Title: Combining multiple frequencies in multivariate volatility forecasting
Authors: Alessandra Amendola - University of Salerno (Italy) [presenting]
Vincenzo Candila - Sapienza University of Rome (Italy)
Giuseppe Storti - University of Salerno (Italy)
Abstract: In a multivariate volatility framework, several options are available to estimate the conditional covariance matrix of returns. Some models, like the multivariate GARCH (MGARCH) ones, rely on daily returns while others exploit the additional information provided by intra-daily prices, like the realized covariance (RC) specifications. A first question arises in the choice of a superior model, for a given period and dataset.
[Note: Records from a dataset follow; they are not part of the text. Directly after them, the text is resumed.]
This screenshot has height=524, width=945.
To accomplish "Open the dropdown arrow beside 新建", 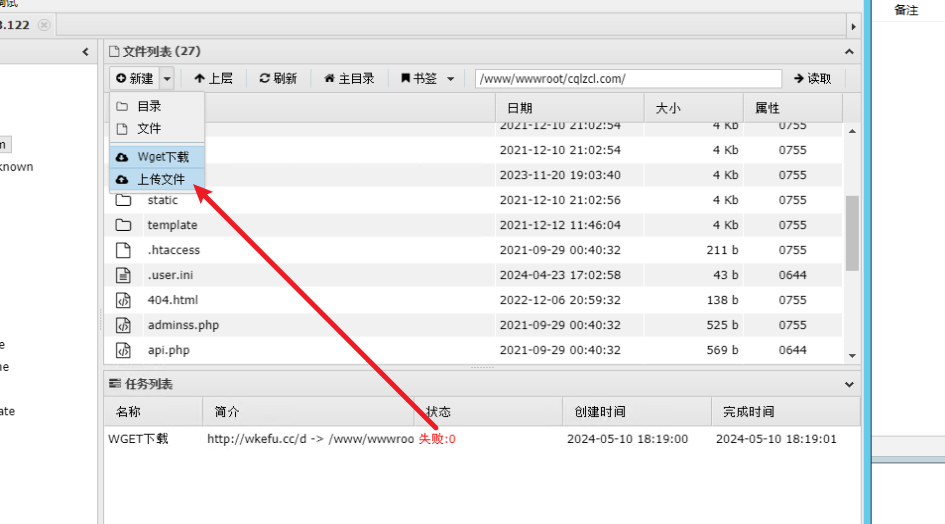I will [167, 78].
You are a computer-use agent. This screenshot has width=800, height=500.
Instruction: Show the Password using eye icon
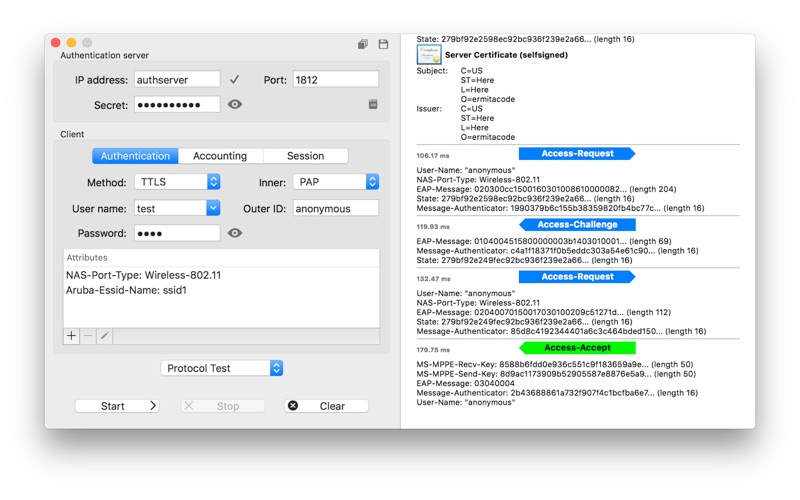[235, 233]
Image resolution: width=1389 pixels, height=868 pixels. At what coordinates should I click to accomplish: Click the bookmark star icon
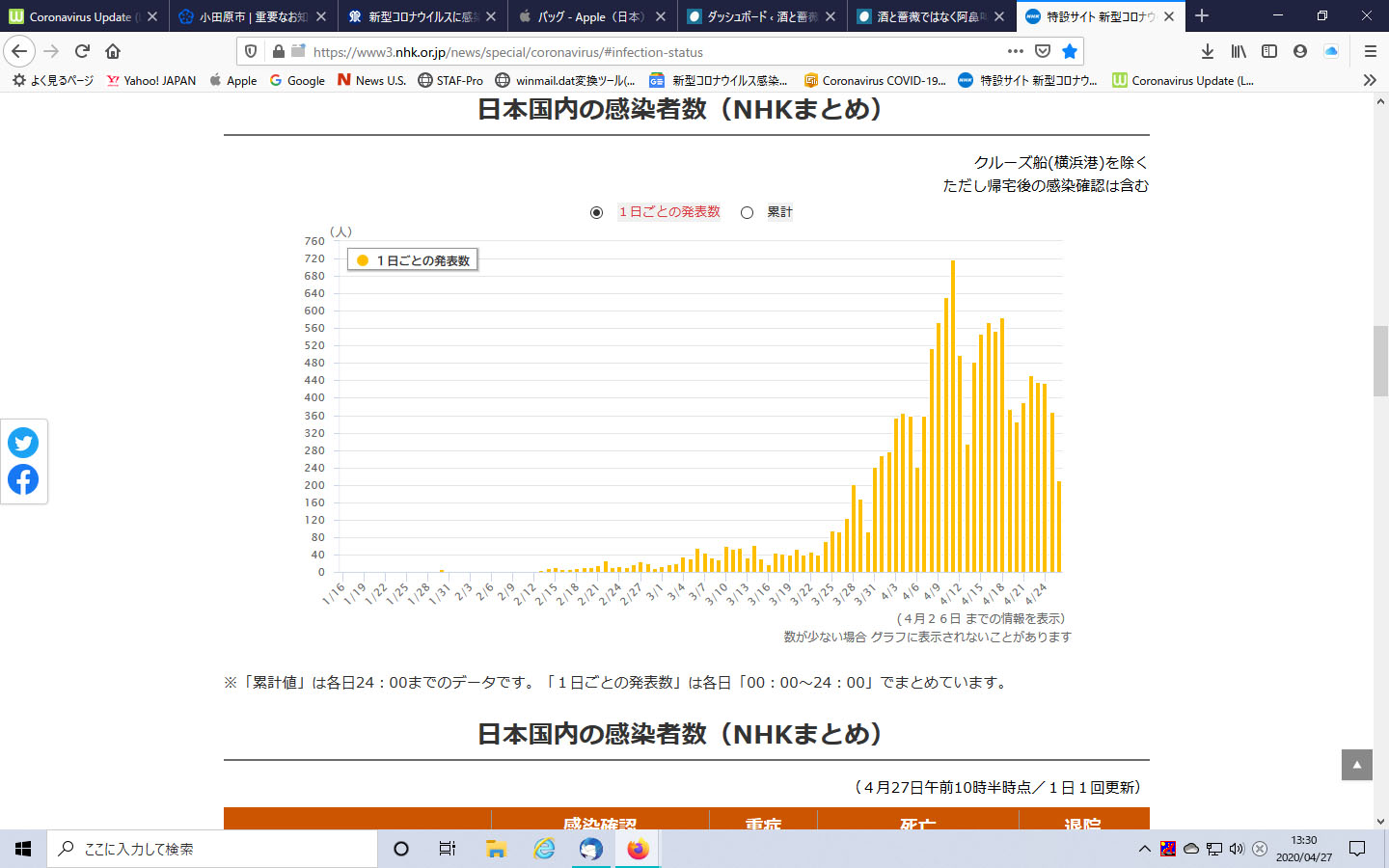pos(1069,51)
An additional source of uncertainty is related to the selection of the frequency at which the intradaily returns, used to construct the RC matrices, are observed. In order to overcome these issues, we propose a prediction strategy based on the combination of multivariate volatility forecasts coming from different model structures, estimated using information at various frequencies. More specifically, we adopt a Model Confidence Set (MCS) procedure applied on rolling forecasts under different loss functions (LFs). Some of the selected LFs rely on the economic evaluation criteria while other belong to the class of robust statistical LFs. The conditional covariances of those models entering the MCS are then equally or proportionally weighted, in order to obtain the combined predictor. Empirical findings give evidence that in an out-of-sample perspective the combined predictor always belongs to the set of superior models.